§ What you will do: Only the lines from the opening of the material through the one containing "Zoom out with" should be reproduced, each exactly as it stands.

-- Supplied material follows --

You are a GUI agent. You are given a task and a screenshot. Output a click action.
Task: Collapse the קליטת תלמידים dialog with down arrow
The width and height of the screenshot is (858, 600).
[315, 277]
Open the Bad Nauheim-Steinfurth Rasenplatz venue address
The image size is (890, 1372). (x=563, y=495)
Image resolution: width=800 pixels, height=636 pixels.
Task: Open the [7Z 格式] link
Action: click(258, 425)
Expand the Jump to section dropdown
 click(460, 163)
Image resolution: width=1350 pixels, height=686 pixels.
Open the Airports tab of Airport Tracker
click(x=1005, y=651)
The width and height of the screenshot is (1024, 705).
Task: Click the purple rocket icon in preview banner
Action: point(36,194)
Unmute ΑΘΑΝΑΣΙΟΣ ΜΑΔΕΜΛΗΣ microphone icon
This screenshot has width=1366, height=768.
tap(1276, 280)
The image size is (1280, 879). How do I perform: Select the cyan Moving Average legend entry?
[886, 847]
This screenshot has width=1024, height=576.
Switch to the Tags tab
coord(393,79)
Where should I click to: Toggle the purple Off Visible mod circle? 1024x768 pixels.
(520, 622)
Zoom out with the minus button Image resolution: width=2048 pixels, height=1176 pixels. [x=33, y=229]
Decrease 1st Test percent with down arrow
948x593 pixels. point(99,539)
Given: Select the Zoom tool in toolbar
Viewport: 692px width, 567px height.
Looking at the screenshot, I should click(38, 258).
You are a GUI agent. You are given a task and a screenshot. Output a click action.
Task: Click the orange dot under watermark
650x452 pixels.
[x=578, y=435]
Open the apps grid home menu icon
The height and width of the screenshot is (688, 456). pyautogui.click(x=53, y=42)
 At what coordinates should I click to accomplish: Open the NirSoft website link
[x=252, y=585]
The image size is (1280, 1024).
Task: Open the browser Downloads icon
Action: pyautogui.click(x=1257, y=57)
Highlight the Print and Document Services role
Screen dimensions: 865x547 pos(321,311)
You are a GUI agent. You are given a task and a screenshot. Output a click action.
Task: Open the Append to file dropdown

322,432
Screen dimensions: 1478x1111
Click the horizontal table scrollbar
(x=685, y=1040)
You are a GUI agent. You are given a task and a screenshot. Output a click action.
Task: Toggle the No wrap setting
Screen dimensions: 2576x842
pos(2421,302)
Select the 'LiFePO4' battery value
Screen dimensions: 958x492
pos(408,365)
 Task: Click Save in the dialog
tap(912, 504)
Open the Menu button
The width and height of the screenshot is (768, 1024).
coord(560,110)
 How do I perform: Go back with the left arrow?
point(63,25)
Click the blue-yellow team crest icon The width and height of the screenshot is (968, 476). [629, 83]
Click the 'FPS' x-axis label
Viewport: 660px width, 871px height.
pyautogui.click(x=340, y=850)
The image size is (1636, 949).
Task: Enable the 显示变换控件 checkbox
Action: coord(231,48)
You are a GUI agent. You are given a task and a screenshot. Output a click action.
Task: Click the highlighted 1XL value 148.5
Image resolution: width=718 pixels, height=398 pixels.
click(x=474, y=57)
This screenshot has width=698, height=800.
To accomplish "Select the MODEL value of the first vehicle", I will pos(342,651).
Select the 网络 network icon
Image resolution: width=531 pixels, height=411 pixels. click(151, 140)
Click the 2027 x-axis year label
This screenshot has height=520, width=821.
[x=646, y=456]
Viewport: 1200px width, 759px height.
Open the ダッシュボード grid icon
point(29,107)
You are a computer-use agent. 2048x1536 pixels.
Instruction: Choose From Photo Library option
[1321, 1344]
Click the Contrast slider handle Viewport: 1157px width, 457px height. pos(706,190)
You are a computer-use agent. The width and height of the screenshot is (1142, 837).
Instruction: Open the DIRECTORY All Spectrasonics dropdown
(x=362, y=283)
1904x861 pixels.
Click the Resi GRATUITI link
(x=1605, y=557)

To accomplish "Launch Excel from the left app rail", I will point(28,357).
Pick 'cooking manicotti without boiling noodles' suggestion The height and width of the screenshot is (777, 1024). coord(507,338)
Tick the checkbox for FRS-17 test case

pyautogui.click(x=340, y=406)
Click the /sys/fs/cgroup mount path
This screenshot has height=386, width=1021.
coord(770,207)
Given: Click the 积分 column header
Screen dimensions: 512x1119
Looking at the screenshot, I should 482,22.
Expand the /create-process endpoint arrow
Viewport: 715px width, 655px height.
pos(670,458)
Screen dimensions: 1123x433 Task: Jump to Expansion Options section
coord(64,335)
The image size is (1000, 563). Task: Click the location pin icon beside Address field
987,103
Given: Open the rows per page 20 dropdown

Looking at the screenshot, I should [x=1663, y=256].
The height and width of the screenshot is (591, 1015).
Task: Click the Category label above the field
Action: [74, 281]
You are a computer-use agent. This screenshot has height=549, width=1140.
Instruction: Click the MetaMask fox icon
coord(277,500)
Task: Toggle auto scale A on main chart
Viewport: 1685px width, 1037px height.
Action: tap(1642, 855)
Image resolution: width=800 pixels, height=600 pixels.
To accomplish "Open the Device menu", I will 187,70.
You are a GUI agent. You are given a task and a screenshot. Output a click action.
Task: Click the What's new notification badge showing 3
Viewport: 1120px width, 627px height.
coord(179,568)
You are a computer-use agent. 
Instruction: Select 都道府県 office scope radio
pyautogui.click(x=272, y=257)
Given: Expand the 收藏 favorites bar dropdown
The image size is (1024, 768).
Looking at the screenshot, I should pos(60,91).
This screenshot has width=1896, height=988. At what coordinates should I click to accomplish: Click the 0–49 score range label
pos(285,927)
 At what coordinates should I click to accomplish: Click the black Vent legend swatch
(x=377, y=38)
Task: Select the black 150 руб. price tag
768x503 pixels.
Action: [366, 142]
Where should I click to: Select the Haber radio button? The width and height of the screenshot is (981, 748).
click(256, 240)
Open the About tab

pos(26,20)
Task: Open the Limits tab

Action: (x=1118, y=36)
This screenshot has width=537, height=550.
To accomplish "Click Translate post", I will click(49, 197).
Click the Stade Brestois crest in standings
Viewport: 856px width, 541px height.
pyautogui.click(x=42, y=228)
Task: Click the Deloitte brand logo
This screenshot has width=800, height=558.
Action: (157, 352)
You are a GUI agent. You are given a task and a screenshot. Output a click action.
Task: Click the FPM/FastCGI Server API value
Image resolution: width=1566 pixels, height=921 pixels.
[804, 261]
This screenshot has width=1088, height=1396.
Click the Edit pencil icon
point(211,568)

-- Supplied material concluded --

§ Response area:
You are a GUI agent. You are given a task and a screenshot. Output a click action.
Task: Collapse the קליטת תלמידים dialog with down arrow
The width and height of the screenshot is (858, 600).
[315, 277]
Open the Bad Nauheim-Steinfurth Rasenplatz venue address
The image size is (890, 1372). (x=563, y=495)
Image resolution: width=800 pixels, height=636 pixels.
Task: Open the [7Z 格式] link
Action: click(258, 425)
Expand the Jump to section dropdown
 click(460, 163)
Image resolution: width=1350 pixels, height=686 pixels.
Open the Airports tab of Airport Tracker
click(x=1005, y=651)
The width and height of the screenshot is (1024, 705).
Task: Click the purple rocket icon in preview banner
Action: point(36,194)
Unmute ΑΘΑΝΑΣΙΟΣ ΜΑΔΕΜΛΗΣ microphone icon
This screenshot has width=1366, height=768.
tap(1276, 280)
The image size is (1280, 879). How do I perform: Select the cyan Moving Average legend entry?
[886, 847]
This screenshot has width=1024, height=576.
Switch to the Tags tab
coord(393,79)
Where should I click to: Toggle the purple Off Visible mod circle? 1024x768 pixels.
(520, 622)
Zoom out with the minus button Image resolution: width=2048 pixels, height=1176 pixels. [x=33, y=229]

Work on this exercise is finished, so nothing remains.